私が、あんなやつ早くいなくなればいいのに、と母に言ったら、ひどく悲しそうな顔で泣きながら頬を打たれた。すごく悪いことをしたように思えた。父は生活保護を受けた。父の借金も、4人で返済したら5年かからなかった。高校の先生とは卒業をおきに連絡を取らなくなった。
姉と兄は、母の様子が見られるように市の公務員になった。借金もなくなり、自分だけの生活を考えれば良くなった大学3年生、自分のためだけに生きたくなった。成績が良いのはお金のためだと思っていた。それだけじゃなかった。本を読むのが好きなんだと気づいた。遊び道具はなかった。だからよく、空想して遊んでいた。その行為が好きなんだと、気づいた。小説家になりたい。そう思った。
そのことを家族に伝えた。
「そんな不安定なことダメに決まってるでしょ!」
「お母さんたちが動けなくなったら誰が面倒見るの!?」
「あんたにそんな才能あるわけないじゃない! なに考えてるの!?」
「夢なんて叶わないんだよ。見るだけ馬鹿じゃないの」
「お金にならないことしても意味ないでしょ」
「そのうち絶対に後悔するんだからね」

やりたいこともやらずに安定した仕事をして一生を終えた方が幸せなのか。そんなわけないじゃない。そんな人がいるのか。その方が絶対に後悔する。やりたいことをやって後悔したっていいじゃないか。迷惑かけてるわけじゃない。
両親の面倒は兄弟二人がしっかりしてるんだから大丈夫だよ。やっと自由になれたんだ。好きなようにやらせてくれ。両親には産んでもらって感謝している。けれども、だからといって、孝行するために生きていくなんて、中国仏教じゃあるまいし、馬鹿げている。他人になにいわれたっていいじゃないか。馬鹿にされたっていい。生きるのはお金のためだったか。そのために産まれた、産んだのか。
誰かに必要とされなきゃいけないのか。そんなことどうでもいいじゃない。なにを気にすることがある。やりたいことをやってなにが悪い。
お姉ちゃんみたいに真面目に生きて、公務員の旦那に嫁いで、子どもを授かって、家を建てて、幸せならそれでいい。
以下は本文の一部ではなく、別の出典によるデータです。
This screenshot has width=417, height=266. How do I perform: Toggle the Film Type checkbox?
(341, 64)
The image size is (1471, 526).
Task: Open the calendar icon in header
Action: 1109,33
なにも否定していないのに、どうして私を否定する。
お兄ちゃんみたく、公務員になって積み立てもして、両親の老後のことを考えて介護の勉強もして、人のためになることに生きがいを感じていて、本当にすごく立派だと思う。どうして自分のために生きるのを、そんなに嫌悪する。
否定されてもいいし、認められなくてもいい。もう決めた。ただ純粋に、やりたいことをやりたいと言えず、怖いからそうやって否定するんだろう。「いまが幸せ」なんて言葉、吐き気がする。そこで満足ならずっと、そのまま、生きていたらいい。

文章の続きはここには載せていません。